I recently entered into my first Kaggle competition with a friend while in my graduate (I'm undergrad) Data Mining class. At first I thought this course was going to be super difficult and while the content is certainly overwhelming, I felt that most people were pretty much at the same level of understanding that I had. The class was super interesting and although I could not get to know all the details for each chapter, they certainly opened my eyes to how amazing and vast data science can be.
For our final project, we formed groups and decided on whether to work on a boring UCI repo. project or a fun Kaggle competition with potentially real data (ironically, the topic we chose were generated). Rene and I decided on the TFI Restaurant revenue prediction challenge which is to see who can best predict a cross-sectional sample of annual Turkish restaurants' revenues.
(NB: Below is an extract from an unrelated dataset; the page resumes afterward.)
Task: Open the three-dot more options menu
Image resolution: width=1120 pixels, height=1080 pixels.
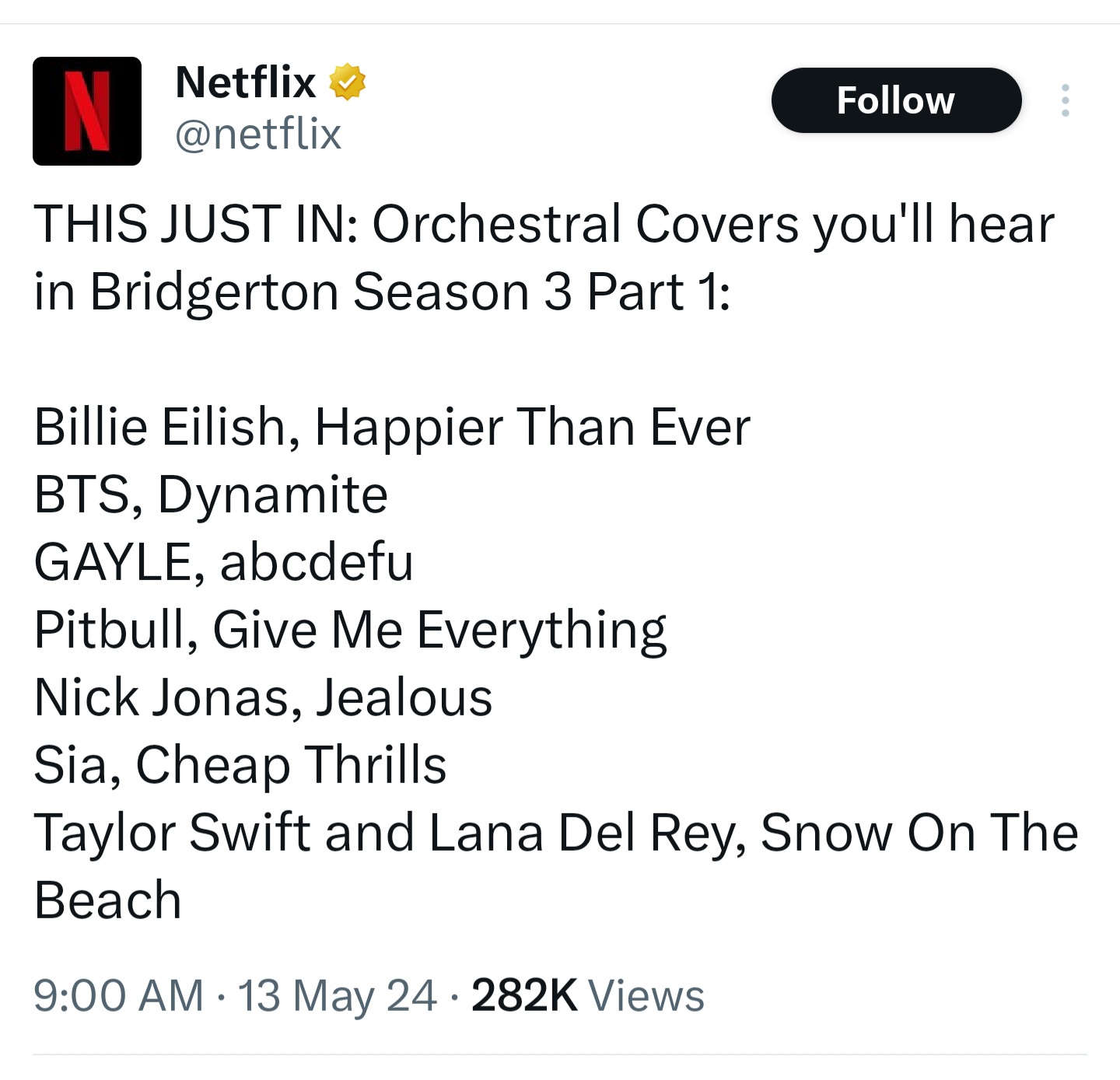Action: click(1065, 100)
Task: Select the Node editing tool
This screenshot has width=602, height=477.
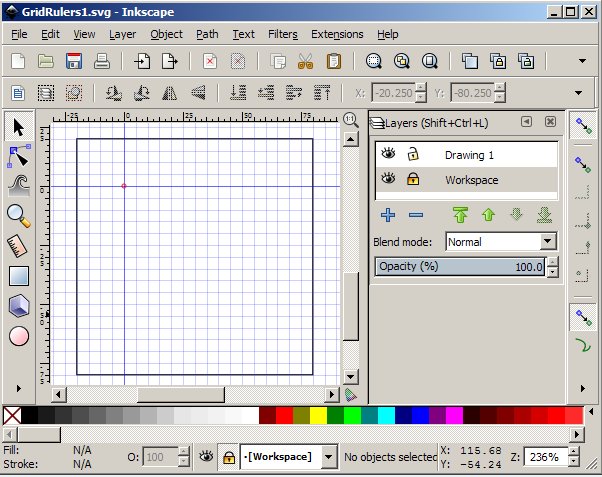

You can read the full project report here with the accompanying r code hosted on my Github here (Warning: the r code is really messy but entails EVERYTHING).
In summary, we started off with model first then feature second. Looking back, this was a huge mistake and it should of been the other way around. Models employed (in order) were: Linear regression, Random Forest, SVM, Ensemble (various crap like GBM, lasso, etc). Ensembling was done last when we were out of options. When I got to implementing Random Forest, Rene was at approximately 455th place with a simple RF. The data was pretty weird in terms of train/test set features; our report details all the issues as "problems" in section 3. After a few clever hacks with kNN and K-Means, I fed in both SVM and RF and got 58th place! However, Top 100 was short lived as other competitors caught up within periods of a few days... I had to focus on other exams so I handed everything off to Rene. After a few more days of tampering, we couldn't seem to get better results and concluded it at that.